▶ [Task goal]: Rewrite the items below, changing every "column header" to "column heading" and leaving all other text unchanged.

(Entries on where items appear)

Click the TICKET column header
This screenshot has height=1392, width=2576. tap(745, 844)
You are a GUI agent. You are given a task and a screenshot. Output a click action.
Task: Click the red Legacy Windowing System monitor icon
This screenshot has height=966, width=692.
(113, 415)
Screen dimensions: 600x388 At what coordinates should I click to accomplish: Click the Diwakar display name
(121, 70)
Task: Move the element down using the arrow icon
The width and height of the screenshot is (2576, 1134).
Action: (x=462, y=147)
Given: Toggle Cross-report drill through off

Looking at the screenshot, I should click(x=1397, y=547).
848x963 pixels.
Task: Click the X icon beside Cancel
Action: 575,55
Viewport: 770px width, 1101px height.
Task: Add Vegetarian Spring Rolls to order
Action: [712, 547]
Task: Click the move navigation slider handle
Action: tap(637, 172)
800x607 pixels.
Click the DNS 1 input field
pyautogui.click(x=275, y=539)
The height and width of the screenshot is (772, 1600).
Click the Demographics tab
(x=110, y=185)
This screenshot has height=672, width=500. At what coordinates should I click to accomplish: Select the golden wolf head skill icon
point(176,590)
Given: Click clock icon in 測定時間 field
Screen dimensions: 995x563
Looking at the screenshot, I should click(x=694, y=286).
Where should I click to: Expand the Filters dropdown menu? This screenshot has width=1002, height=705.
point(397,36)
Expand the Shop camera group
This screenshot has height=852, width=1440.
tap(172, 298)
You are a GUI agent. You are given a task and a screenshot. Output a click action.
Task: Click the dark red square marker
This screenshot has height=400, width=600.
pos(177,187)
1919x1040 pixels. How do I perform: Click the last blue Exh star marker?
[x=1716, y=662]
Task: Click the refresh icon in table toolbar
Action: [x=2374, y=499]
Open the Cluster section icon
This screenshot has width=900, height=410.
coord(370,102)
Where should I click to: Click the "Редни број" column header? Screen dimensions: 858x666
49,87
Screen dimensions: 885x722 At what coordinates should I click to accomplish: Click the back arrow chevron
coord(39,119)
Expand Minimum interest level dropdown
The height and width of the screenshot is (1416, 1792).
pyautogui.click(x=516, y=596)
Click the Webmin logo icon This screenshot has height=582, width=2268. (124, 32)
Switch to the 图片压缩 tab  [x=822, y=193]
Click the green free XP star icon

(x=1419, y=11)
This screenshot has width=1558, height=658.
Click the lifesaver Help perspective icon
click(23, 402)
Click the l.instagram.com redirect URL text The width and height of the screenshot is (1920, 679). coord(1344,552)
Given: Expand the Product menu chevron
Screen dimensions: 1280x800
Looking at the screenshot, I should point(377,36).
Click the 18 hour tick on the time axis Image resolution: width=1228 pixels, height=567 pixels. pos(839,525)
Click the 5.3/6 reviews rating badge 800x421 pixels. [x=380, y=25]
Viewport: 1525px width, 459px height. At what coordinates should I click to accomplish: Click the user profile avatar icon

▶ [Answer in full]:
Click the TICKET column heading
This screenshot has height=1392, width=2576. tap(745, 844)
You are a GUI agent. You are given a task and a screenshot. Output a click action.
Task: Click the red Legacy Windowing System monitor icon
This screenshot has height=966, width=692.
(113, 415)
Screen dimensions: 600x388 At what coordinates should I click to accomplish: Click the Diwakar display name
(121, 70)
Task: Move the element down using the arrow icon
The width and height of the screenshot is (2576, 1134).
Action: (x=462, y=147)
Given: Toggle Cross-report drill through off

Looking at the screenshot, I should click(x=1397, y=547).
848x963 pixels.
Task: Click the X icon beside Cancel
Action: 575,55
Viewport: 770px width, 1101px height.
Task: Add Vegetarian Spring Rolls to order
Action: [712, 547]
Task: Click the move navigation slider handle
Action: tap(637, 172)
800x607 pixels.
Click the DNS 1 input field
pyautogui.click(x=275, y=539)
The height and width of the screenshot is (772, 1600).
Click the Demographics tab
(x=110, y=185)
This screenshot has height=672, width=500. At what coordinates should I click to accomplish: Select the golden wolf head skill icon
point(176,590)
Given: Click clock icon in 測定時間 field
Screen dimensions: 995x563
Looking at the screenshot, I should click(x=694, y=286).
Where should I click to: Expand the Filters dropdown menu? This screenshot has width=1002, height=705.
point(397,36)
Expand the Shop camera group
This screenshot has height=852, width=1440.
tap(172, 298)
You are a GUI agent. You are given a task and a screenshot. Output a click action.
Task: Click the dark red square marker
This screenshot has height=400, width=600.
pos(177,187)
1919x1040 pixels. How do I perform: Click the last blue Exh star marker?
[x=1716, y=662]
Task: Click the refresh icon in table toolbar
Action: [x=2374, y=499]
Open the Cluster section icon
This screenshot has width=900, height=410.
coord(370,102)
Where should I click to: Click the "Редни број" column heading? Screen dimensions: 858x666
49,87
Screen dimensions: 885x722 At what coordinates should I click to accomplish: Click the back arrow chevron
coord(39,119)
Expand Minimum interest level dropdown
The height and width of the screenshot is (1416, 1792).
pyautogui.click(x=516, y=596)
Click the Webmin logo icon This screenshot has height=582, width=2268. (124, 32)
Switch to the 图片压缩 tab  [x=822, y=193]
Click the green free XP star icon

(x=1419, y=11)
This screenshot has width=1558, height=658.
Click the lifesaver Help perspective icon
click(23, 402)
Click the l.instagram.com redirect URL text The width and height of the screenshot is (1920, 679). coord(1344,552)
Given: Expand the Product menu chevron
Screen dimensions: 1280x800
Looking at the screenshot, I should point(377,36).
Click the 18 hour tick on the time axis Image resolution: width=1228 pixels, height=567 pixels. pos(839,525)
Click the 5.3/6 reviews rating badge 800x421 pixels. [x=380, y=25]
Viewport: 1525px width, 459px height. At what coordinates should I click to accomplish: Click the user profile avatar icon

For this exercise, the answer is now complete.